[Stored items]
'''
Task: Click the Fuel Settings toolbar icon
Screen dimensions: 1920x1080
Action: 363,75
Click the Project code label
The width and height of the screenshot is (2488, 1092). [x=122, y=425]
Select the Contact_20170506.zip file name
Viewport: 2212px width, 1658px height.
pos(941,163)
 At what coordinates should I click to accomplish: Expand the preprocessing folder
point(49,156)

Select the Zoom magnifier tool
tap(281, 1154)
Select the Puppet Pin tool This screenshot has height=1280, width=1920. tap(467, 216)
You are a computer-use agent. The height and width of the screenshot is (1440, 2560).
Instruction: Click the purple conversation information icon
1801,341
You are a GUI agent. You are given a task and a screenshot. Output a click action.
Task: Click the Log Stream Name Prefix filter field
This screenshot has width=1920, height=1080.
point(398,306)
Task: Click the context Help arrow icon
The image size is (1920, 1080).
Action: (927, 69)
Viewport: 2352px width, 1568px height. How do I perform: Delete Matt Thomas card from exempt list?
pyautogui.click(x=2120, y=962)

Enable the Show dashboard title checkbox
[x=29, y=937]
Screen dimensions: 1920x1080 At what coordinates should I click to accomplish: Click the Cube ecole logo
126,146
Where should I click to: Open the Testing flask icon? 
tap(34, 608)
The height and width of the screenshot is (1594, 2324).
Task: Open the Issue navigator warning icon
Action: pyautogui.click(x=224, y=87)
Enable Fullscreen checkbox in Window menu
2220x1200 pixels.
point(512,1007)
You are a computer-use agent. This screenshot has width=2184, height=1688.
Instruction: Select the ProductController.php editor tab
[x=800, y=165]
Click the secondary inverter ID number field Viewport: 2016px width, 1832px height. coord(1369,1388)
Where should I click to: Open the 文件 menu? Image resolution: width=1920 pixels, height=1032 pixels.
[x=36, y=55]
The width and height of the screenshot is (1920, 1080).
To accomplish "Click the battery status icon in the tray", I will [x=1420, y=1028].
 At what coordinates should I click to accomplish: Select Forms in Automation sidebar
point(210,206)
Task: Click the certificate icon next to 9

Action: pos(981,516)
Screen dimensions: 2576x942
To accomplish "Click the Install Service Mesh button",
'''
Look above for the line with "Select the Puppet" and the line with "You are a GUI"; transcribe both and all lines in between, exactly, and nothing else.

Select the Puppet Pin tool This screenshot has height=1280, width=1920. tap(467, 216)
You are a computer-use agent. The height and width of the screenshot is (1440, 2560).
Instruction: Click the purple conversation information icon
1801,341
You are a GUI agent. You are given a task and a screenshot. Output a click action.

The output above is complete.